(Saved data entries)
----

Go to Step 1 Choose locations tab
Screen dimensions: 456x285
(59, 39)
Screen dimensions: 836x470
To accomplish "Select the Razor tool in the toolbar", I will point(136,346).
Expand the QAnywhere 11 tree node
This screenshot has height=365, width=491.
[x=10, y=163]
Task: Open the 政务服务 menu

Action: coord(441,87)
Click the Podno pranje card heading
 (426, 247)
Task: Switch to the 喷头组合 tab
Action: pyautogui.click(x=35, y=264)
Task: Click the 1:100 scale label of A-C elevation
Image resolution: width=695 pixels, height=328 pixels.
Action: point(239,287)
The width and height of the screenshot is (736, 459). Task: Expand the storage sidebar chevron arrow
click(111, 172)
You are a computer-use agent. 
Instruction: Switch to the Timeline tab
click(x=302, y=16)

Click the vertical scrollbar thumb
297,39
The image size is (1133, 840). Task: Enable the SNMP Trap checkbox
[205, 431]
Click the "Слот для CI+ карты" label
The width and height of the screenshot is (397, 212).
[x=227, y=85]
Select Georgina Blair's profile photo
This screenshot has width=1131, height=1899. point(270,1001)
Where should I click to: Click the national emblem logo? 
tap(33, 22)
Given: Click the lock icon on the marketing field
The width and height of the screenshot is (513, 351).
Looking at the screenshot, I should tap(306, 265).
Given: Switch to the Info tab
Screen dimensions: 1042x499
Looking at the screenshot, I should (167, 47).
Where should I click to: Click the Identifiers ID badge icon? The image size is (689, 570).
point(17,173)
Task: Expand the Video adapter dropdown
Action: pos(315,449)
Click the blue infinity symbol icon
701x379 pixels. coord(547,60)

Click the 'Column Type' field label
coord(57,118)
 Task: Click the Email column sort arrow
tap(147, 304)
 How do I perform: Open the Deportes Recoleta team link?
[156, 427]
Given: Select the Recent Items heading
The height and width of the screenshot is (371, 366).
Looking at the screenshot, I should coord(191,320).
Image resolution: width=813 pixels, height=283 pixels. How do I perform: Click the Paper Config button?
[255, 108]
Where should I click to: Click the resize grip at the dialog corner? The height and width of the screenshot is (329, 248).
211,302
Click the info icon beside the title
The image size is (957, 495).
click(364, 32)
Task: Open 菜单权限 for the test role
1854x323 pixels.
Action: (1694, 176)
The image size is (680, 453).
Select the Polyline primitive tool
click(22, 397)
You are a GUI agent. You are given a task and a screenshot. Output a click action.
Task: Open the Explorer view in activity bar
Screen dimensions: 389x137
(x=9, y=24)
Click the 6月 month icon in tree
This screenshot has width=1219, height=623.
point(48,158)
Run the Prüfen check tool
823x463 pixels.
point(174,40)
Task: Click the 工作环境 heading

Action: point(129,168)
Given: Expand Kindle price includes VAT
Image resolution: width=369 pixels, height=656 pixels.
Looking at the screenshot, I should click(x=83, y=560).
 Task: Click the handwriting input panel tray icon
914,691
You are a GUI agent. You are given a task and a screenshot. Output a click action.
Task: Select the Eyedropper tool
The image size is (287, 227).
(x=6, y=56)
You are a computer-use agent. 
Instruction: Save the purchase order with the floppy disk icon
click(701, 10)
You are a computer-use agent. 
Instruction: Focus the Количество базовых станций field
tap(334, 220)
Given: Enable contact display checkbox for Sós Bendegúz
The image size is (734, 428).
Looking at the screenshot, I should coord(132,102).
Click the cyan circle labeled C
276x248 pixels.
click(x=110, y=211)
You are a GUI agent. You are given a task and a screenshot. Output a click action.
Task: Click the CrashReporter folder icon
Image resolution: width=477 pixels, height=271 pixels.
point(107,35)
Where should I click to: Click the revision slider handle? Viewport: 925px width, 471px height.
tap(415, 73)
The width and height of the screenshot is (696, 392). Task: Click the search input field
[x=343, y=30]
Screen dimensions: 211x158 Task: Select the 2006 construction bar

----

### Problem statement
Print the records again in full, exactly as they appear above.

### Answer
Go to Step 1 Choose locations tab
Screen dimensions: 456x285
(59, 39)
Screen dimensions: 836x470
To accomplish "Select the Razor tool in the toolbar", I will point(136,346).
Expand the QAnywhere 11 tree node
This screenshot has height=365, width=491.
[x=10, y=163]
Task: Open the 政务服务 menu

Action: coord(441,87)
Click the Podno pranje card heading
 (426, 247)
Task: Switch to the 喷头组合 tab
Action: pyautogui.click(x=35, y=264)
Task: Click the 1:100 scale label of A-C elevation
Image resolution: width=695 pixels, height=328 pixels.
Action: point(239,287)
The width and height of the screenshot is (736, 459). Task: Expand the storage sidebar chevron arrow
click(111, 172)
You are a computer-use agent. 
Instruction: Switch to the Timeline tab
click(x=302, y=16)

Click the vertical scrollbar thumb
297,39
The image size is (1133, 840). Task: Enable the SNMP Trap checkbox
[205, 431]
Click the "Слот для CI+ карты" label
The width and height of the screenshot is (397, 212).
[x=227, y=85]
Select Georgina Blair's profile photo
This screenshot has width=1131, height=1899. point(270,1001)
Where should I click to: Click the national emblem logo? 
tap(33, 22)
Given: Click the lock icon on the marketing field
The width and height of the screenshot is (513, 351).
Looking at the screenshot, I should tap(306, 265).
Given: Switch to the Info tab
Screen dimensions: 1042x499
Looking at the screenshot, I should (167, 47).
Where should I click to: Click the Identifiers ID badge icon? The image size is (689, 570).
point(17,173)
Task: Expand the Video adapter dropdown
Action: pos(315,449)
Click the blue infinity symbol icon
701x379 pixels. coord(547,60)

Click the 'Column Type' field label
coord(57,118)
 Task: Click the Email column sort arrow
tap(147, 304)
 How do I perform: Open the Deportes Recoleta team link?
[156, 427]
Given: Select the Recent Items heading
The height and width of the screenshot is (371, 366).
Looking at the screenshot, I should coord(191,320).
Image resolution: width=813 pixels, height=283 pixels. How do I perform: Click the Paper Config button?
[255, 108]
Where should I click to: Click the resize grip at the dialog corner? The height and width of the screenshot is (329, 248).
211,302
Click the info icon beside the title
The image size is (957, 495).
click(364, 32)
Task: Open 菜单权限 for the test role
1854x323 pixels.
Action: (1694, 176)
The image size is (680, 453).
Select the Polyline primitive tool
click(22, 397)
You are a GUI agent. You are given a task and a screenshot. Output a click action.
Task: Open the Explorer view in activity bar
Screen dimensions: 389x137
(x=9, y=24)
Click the 6月 month icon in tree
This screenshot has width=1219, height=623.
point(48,158)
Run the Prüfen check tool
823x463 pixels.
point(174,40)
Task: Click the 工作环境 heading

Action: point(129,168)
Given: Expand Kindle price includes VAT
Image resolution: width=369 pixels, height=656 pixels.
Looking at the screenshot, I should click(x=83, y=560).
 Task: Click the handwriting input panel tray icon
914,691
You are a GUI agent. You are given a task and a screenshot. Output a click action.
Task: Select the Eyedropper tool
The image size is (287, 227).
(x=6, y=56)
You are a computer-use agent. 
Instruction: Save the purchase order with the floppy disk icon
click(701, 10)
You are a computer-use agent. 
Instruction: Focus the Количество базовых станций field
tap(334, 220)
Given: Enable contact display checkbox for Sós Bendegúz
The image size is (734, 428).
Looking at the screenshot, I should coord(132,102).
Click the cyan circle labeled C
276x248 pixels.
click(x=110, y=211)
You are a GUI agent. You are given a task and a screenshot. Output a click action.
Task: Click the CrashReporter folder icon
Image resolution: width=477 pixels, height=271 pixels.
point(107,35)
Where should I click to: Click the revision slider handle? Viewport: 925px width, 471px height.
tap(415, 73)
The width and height of the screenshot is (696, 392). Task: Click the search input field
[x=343, y=30]
Screen dimensions: 211x158 Task: Select the 2006 construction bar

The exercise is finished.